Could some sort of Site root variable be parsed through Markdown if I was wishing to post links to images or even display images in a textarea with Markdown?
Just looking that this entry on Skrivr.com for handling images and they seemed to be using {{page}} parethesis for specifiying it I think.
HTML purifier came out on top in terms of catching invalid markup, maintaining data integrity after sanitisation and removing vulnerability exploits.
Confirmed. I researched a bunch of libraries for custom built systems (before I was introduced to Symphony). While HTML purifier was much slower and larger than other libraries, it was also the only one that really seemed to work reliably.
I think HTML Purifier as an event filter makes sense. HTML sanitisation is a relevant issue not just for markdown but for all types text formatters that must interface with frontend user-generated content.
Would be great. I also proposed something like this a while ago.
Since HTML sanitizing is fairly important to prevent XSS and broken pages, and since it's only available with the basic Markdown formatter, it sounds like Markdown Extra and Smarty Pants aren't really supported by Symphony and won't be for some time.
So it probably doesn't matter that Markdown Extra has been updated recently, but I thought I'd throw it out there.

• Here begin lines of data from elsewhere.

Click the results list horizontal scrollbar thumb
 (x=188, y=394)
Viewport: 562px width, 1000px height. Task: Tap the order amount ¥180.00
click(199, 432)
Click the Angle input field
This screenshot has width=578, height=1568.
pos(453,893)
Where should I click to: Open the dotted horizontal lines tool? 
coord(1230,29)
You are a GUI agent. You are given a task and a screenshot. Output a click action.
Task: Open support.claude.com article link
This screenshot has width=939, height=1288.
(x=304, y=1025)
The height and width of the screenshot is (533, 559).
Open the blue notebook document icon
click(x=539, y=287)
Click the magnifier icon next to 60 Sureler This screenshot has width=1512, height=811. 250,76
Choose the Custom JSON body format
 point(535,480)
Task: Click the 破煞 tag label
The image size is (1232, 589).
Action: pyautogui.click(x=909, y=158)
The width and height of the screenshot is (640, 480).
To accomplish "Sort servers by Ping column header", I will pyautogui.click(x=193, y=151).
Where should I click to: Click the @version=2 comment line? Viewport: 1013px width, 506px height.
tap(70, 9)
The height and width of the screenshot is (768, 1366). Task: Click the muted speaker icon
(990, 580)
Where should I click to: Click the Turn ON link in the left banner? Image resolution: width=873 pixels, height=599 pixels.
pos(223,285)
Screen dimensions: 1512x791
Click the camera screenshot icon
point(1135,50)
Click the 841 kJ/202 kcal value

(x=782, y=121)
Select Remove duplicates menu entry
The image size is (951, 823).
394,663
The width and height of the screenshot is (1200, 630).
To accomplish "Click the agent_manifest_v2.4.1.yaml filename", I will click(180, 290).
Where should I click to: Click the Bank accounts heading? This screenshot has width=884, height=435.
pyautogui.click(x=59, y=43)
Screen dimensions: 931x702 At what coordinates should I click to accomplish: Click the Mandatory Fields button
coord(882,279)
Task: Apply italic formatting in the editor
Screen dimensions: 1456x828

The integration branch of Markdown actually has updated these libraries:
- Update HTML Purifier to 4.4.0
- Update PHP Markdown to 1.2.5
Markdown Extra and Smartypants are supported, just not in conjunction with the Purifier library. For most use cases where content editing is done by authenticated authors, sanitizing HTML is not an issue.
If you require Markdown Extra, purifying HTML and want to allow Frontend users to do this, it would be possible to write an event filter extension that does so :)
@brendo
Thanks for the info.
For most use cases where content editing is done by authenticated authors, sanitizing HTML is not an issue.
I almost agree with you. XSS by authenticated authors shouldn't be an issue. What concerns me is the XML validity part of Allen's comment.
Let's take a common use case: blogging. Users range from novice to expert, and any of them might insert HTML. Novice users would probably be pasting links, images, or embeds, competent ones tweaking their formatting, extending the perks of Markdown Extra.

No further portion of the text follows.